Instructions to follow:
Continue the commentary on California's failed marijuana-legalization measure, Proposition 19, from its last sentence.
::: Selected extract
This morning a friend of mine in California, a card-carrying medicinal user, told me she wasn’t surprised to hear the returns. “Too many people have too much money invested in the pot culture to make it legal,” she said. Passing Proposition 19 in California would have allowed people over 21 to carry up to an ounce of marijuana without threat of arrest, and would have allowed consumption in non-public places (home, etc.) where no children are present. It also would have permitted users to maintain private growing plots without risking seizure.
That said, I found my friend’s remarks curious. She didn’t specify if her friends grew cannabis strictly for private use or if they distributed weed – for sale or free – but it led me to wonder if marijuana users voted against the measure to protect their own interests. Thanks to Governor Schwarzenegger, possession isn’t as heinous a crime in California as it once was, so perhaps some people are okay with the risk of getting since only a fine and no jail time is attached. Still, I think about these people my friend mentioned – do they worry about whether or not legalization will force them into paying heavy taxes, or to obtain business licenses, and incur debts as a result? Do they oppose the part of the measure that would have allowed people to grow their own weed, thereby eliminating the need for the cannabis they cultivate?
::::::
::: Dataset content
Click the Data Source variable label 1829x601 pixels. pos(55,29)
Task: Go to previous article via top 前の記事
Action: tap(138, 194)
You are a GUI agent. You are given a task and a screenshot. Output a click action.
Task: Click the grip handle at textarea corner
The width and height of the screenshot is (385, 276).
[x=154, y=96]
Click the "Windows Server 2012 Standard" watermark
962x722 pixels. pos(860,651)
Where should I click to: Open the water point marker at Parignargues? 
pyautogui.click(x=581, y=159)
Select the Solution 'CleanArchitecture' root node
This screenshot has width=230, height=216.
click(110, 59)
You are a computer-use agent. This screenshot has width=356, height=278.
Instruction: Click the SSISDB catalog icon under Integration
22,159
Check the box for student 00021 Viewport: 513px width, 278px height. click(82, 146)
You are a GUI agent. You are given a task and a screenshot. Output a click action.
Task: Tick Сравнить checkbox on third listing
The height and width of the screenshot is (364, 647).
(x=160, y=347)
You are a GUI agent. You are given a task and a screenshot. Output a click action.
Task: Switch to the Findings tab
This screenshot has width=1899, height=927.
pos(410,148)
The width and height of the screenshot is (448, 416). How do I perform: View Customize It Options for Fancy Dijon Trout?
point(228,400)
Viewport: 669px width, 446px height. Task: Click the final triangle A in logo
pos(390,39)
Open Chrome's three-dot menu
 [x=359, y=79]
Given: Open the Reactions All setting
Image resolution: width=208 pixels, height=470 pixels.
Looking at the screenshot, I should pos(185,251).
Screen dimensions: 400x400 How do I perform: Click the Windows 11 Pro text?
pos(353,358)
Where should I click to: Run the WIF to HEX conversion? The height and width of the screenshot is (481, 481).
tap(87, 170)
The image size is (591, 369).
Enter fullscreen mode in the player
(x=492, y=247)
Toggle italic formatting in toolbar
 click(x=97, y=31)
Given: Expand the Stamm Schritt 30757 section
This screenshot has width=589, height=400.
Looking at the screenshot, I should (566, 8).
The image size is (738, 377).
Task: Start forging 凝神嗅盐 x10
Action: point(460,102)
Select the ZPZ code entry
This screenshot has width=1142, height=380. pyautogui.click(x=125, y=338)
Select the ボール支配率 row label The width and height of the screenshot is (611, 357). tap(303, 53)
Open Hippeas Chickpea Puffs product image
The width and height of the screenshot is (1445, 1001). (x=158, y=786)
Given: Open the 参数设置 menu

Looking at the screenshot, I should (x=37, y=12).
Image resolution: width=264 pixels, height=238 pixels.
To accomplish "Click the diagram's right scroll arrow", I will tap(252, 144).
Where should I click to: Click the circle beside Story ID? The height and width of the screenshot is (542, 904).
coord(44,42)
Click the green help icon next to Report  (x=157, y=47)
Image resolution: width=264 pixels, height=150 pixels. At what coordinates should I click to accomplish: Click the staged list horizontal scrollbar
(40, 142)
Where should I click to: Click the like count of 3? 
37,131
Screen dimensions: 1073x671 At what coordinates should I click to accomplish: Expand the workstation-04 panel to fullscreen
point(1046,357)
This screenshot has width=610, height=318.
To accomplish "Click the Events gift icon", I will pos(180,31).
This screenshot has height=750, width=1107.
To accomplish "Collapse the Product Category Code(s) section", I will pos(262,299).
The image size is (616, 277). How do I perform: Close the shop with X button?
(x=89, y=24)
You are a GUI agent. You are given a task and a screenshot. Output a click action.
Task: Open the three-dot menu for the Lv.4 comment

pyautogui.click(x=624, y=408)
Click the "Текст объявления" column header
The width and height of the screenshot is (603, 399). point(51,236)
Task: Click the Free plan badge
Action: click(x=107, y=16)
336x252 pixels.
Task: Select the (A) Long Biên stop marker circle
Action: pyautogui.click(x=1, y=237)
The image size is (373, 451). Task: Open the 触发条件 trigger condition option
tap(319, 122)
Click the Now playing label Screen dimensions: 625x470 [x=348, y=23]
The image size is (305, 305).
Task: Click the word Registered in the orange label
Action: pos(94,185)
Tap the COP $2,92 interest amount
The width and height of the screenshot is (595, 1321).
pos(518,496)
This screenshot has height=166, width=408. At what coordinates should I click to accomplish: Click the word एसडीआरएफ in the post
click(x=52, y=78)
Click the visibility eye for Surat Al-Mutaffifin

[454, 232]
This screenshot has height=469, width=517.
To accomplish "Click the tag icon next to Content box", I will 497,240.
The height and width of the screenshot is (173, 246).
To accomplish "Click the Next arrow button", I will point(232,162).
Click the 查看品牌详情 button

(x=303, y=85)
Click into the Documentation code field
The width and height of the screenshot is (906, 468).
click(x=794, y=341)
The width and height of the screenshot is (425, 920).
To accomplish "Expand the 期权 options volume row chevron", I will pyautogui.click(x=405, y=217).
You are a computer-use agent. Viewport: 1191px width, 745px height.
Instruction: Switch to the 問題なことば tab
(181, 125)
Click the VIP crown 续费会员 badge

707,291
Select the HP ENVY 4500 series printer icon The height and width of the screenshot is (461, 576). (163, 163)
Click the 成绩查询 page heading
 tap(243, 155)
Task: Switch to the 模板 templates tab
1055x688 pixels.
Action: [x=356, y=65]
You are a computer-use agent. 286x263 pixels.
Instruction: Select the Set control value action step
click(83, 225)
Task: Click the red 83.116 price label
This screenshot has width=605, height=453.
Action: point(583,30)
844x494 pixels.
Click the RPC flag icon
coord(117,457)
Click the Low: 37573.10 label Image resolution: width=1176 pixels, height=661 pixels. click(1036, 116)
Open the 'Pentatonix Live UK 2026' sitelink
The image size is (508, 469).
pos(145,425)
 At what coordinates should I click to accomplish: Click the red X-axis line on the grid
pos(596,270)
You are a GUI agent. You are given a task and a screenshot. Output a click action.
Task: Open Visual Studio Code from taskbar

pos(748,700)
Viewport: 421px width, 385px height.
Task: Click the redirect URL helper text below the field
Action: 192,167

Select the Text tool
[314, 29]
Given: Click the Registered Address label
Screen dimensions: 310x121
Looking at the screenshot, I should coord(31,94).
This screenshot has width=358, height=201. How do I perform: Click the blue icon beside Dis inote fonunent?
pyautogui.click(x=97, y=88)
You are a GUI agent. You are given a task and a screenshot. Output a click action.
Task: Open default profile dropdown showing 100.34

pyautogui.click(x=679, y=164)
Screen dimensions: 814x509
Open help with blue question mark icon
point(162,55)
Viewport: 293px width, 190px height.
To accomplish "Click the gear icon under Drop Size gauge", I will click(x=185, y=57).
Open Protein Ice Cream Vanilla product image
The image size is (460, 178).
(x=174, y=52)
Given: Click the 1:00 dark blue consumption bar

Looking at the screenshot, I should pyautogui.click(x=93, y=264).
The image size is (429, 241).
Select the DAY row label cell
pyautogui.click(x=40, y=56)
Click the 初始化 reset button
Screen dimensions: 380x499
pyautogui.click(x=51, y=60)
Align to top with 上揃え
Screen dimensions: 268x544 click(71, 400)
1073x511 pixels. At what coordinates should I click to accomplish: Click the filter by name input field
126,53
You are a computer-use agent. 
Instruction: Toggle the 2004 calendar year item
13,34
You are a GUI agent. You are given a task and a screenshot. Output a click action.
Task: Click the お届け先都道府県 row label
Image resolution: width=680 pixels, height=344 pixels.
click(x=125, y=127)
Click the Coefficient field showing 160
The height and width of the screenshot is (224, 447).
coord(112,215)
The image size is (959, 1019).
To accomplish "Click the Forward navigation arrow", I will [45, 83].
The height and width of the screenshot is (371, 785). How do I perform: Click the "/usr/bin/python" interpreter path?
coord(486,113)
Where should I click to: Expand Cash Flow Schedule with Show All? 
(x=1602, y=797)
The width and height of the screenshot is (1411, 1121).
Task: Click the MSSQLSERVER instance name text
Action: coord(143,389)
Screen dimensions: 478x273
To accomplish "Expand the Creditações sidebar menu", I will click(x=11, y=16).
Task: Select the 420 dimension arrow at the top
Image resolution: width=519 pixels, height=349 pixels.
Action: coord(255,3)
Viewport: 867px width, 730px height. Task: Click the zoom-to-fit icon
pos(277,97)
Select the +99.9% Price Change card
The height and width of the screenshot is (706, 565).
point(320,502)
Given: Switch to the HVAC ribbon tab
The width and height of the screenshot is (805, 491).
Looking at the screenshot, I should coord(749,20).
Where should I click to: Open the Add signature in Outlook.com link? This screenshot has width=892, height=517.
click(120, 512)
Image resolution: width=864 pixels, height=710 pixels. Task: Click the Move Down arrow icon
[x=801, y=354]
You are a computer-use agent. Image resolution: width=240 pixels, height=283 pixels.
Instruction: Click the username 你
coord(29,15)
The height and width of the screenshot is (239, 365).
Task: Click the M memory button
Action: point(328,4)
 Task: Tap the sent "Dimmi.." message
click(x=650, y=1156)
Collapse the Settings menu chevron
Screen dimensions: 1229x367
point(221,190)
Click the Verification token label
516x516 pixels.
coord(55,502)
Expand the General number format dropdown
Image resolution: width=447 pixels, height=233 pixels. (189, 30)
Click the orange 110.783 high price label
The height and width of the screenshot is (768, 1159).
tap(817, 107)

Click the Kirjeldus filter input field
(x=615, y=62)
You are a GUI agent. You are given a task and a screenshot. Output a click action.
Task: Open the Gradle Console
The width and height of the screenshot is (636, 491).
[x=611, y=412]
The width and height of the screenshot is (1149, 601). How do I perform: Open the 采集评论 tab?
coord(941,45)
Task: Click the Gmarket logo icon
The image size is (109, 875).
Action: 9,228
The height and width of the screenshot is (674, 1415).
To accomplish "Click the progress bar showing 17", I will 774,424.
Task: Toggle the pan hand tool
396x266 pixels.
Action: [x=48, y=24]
::::::
Task output:
I think as long as marijuana remains illegal, the stigma remains and grows stronger with each campaign toward total decriminalization. Opponents, naturally, are going to preach that the second cannabis can be bought at Target everybody’s going to run out and get wasted. I look at it this way: you can do the same thing by going to a liquor store, which is legal.
The point of such proposed measures, like the ones also shot down in Oregon and South Dakota yesterday, is to assist those who use marijuana for medicinal purposes to do so without this stigma, and to allow law enforcement to concentrate on bigger problems than the hipster in his apartment toking up while watching television. Had Prop 19 passed in California, would the world have ended? Would people have gone crying into the streets, mourning the decline of civilization? I don’t think so – it would have been business as usual. With the measure failed, people who smoke weed will still do so, and people who don’t will not. People suffering symptoms related to various illnesses, however, may reconsider using cannabis to relieve pain for fear of ridicule or losing a job or getting caught. I’m saddened to think that.
I’ve also read some have maintained the proposition was poorly worded to begin with. Well, there’s always another election nigh. What else can California activists do now, but regroup and try again. Here’s hoping those on both sides of the issue can come to a reasonable agreement.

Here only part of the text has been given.